Recently, NR’s Andrew McCarthy explained his reasons for opposing the Trans Pacific Partnership (TPP), which President Trump has just scuttled. Among other things, he criticized the broad scope of the issues the deal would have governed, and the power given to the TPP Commission that it would have created. While some of his concerns have merit, in other respects he has misunderstood the nature of the TPP and its administration.
As McCarthy points out, the TPP does a lot of things. Chief among them is the traditional task of trade agreements, which is to lower tariffs through binding commitments made by each government. In the case of TPP, those commitments can be characterized as binding because, unlike much of international law, the deal has a dispute process that countries can use to enforce the agreement. Thus, if Mexico promised to lower its tariff on car imports to zero, but failed to do so, the United States could file a complaint, and impose sanctions provided a neutral arbitrator found Mexico to be in violation of its commitments.

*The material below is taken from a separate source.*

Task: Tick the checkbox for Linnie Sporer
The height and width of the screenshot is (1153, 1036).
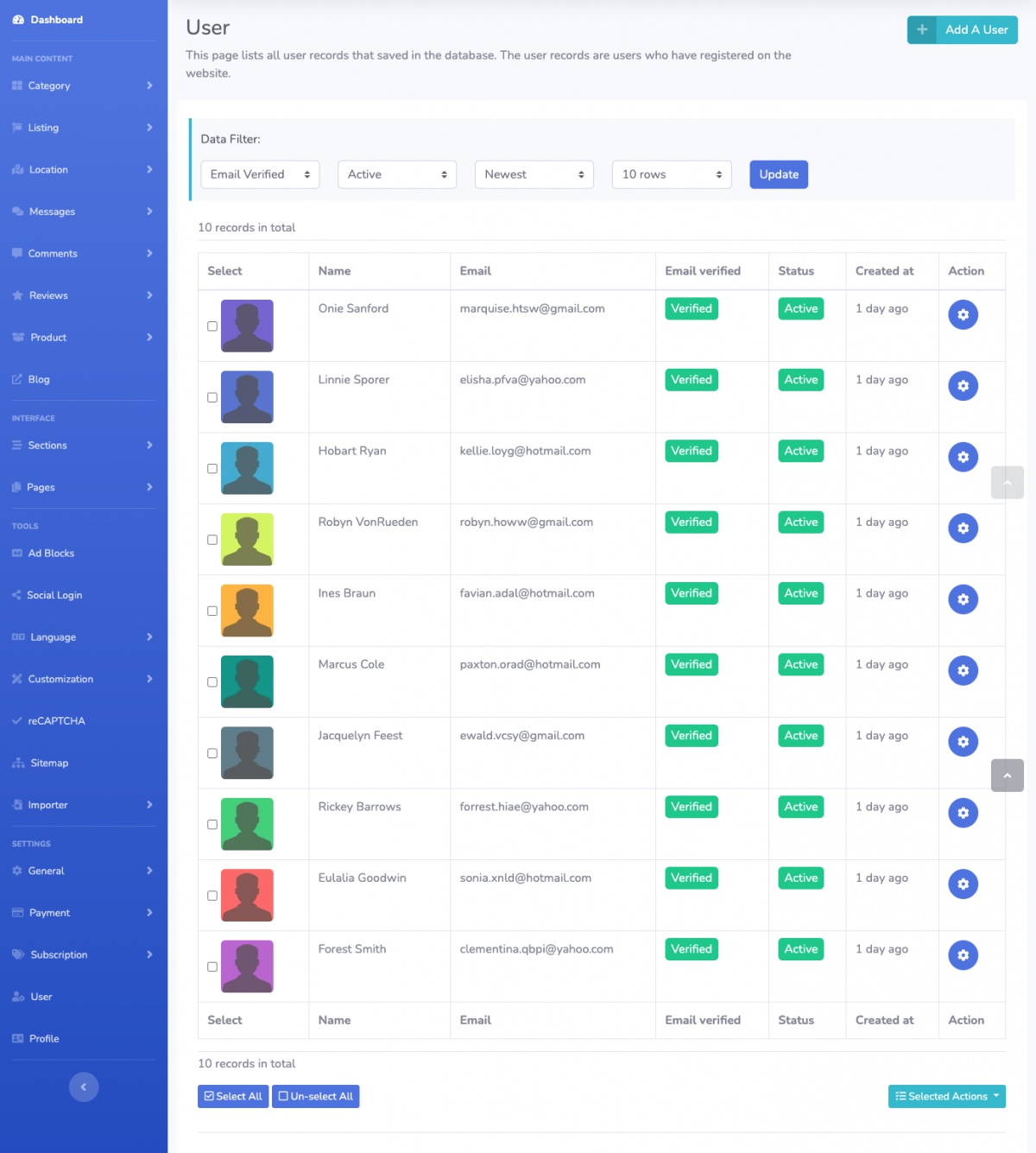Action: pos(212,397)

By agreeing to lower tariffs, of course, a country abdicates some small part of its sovereignty in exchange for large economic gains. Beyond tariffs, a few decades ago, governments began to include rules on a limited number of domestic-policy issues in trade agreements. McCarthy refers to this as “global governance,” and his concerns about a larger loss of sovereignty are legitimate: We should think carefully about how international agreements influence and regulate domestic policy.
The expansion of trade agreements into new policy areas has been controversial, but it is now firmly entrenched. Labor, the environment, intellectual property, and other policies have all become core parts of trade deals. As with tariff commitments, these rules are enforceable, which means that if one country believes another is not complying with its obligations, it can bring a complaint.

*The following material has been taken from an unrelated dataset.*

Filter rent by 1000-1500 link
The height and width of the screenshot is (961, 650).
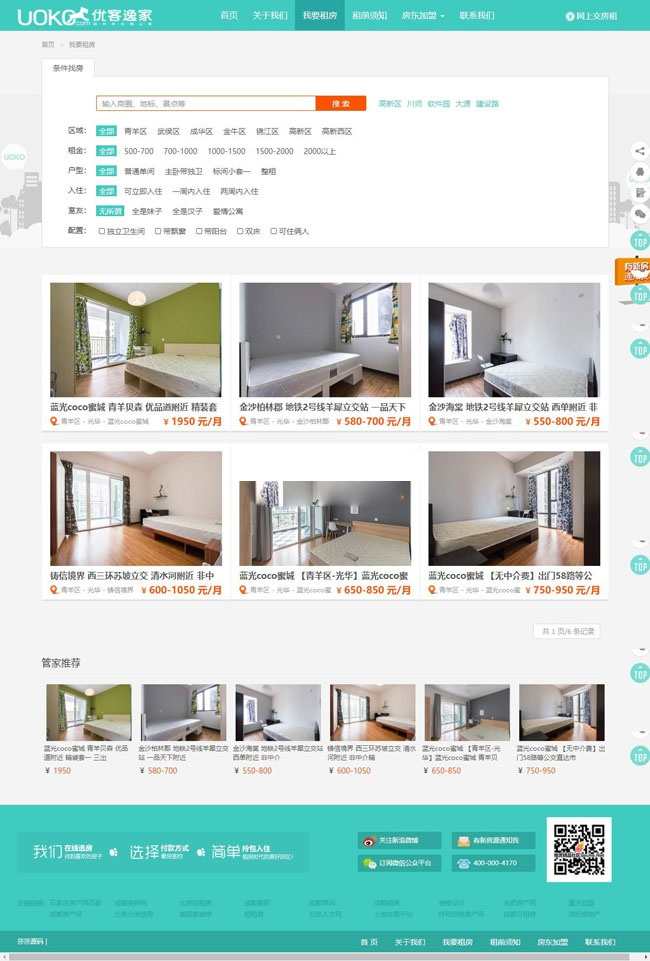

The loss of sovereignty in such instances is greater than that inherent in tariff commitments, as it affects domestic policymaking more broadly. We need to be careful, however, not to exaggerate the scope of the power of trade agreements and their accompanying institutions. This is where McCarthy’s piece misunderstands how trade agreements function, in a couple of ways.

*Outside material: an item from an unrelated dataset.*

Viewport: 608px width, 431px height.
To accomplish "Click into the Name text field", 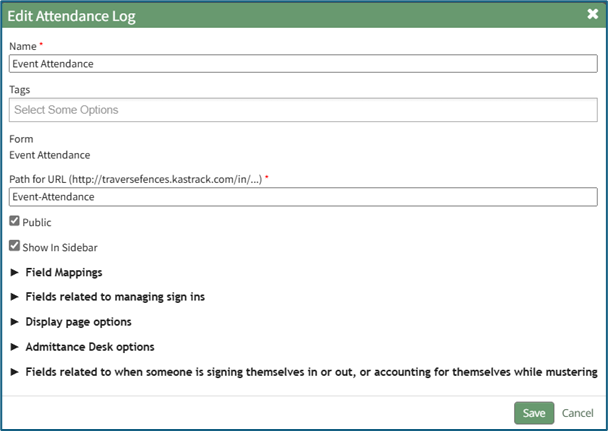I will pos(303,63).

For one thing, the labor and environmental rules McCarthy worries about were largely pushed by the United States, and U.S. law is already consistent with their terms. As a result, they would have had no practical impact on U.S. policy. For another thing, there is no trade-agreement prosecutor who can force countries to change their laws. The worst that can happen is that, based on a ruling by an arbitrator, a complaining government could get authorization to impose trade sanctions against an offending country. But when faced with sanctions, the government in question could simply decide to keep its regulations in place anyway.
McCarthy also expresses a fear of the so-called TPP Commission. In reality, this kind of body has been part of U.S. trade agreements for years. Typically, both bilateral and regional trade deals create a commission or committee to oversee implementation of particular aspects of their implementation. What this means is that signee governments send representatives to meet once or twice a year and talk about how the agreement is working. They offer diplomatic statements, express concerns, and have long discussions. And every now and then, they actually make a decision.
Importantly, the TPP Commission is not conceived as something akin to the neutral arbitrator mentioned above who hears complaints. Rather, it is meant to serve as a place for governments to talk about issues related to the agreement. It acts by consensus, and would not be, as McCarthy puts it, “empowered to turn the TPP into something different . . . from the deal to which the United States agreed.” It is not a group of “unelected bureaucrats” who have “sweeping powers” over governments, as McCarthy suggests. It is merely the collective expression of the will of the governments themselves.
At the same time, the power of trade agreements over national legislation and regulation has grown, and their proper scope should be debated fully. By their nature, treaties and other international agreements constrain national sovereignty. When governments make promises not to take certain actions, they voluntarily consent to limit their own power, and that process is worthy of discussion. But there are significant benefits to international cooperation through binding agreements, and any criticism of these agreements should take into account the precise nature of the power that has been surrendered and the reasons for its surrender.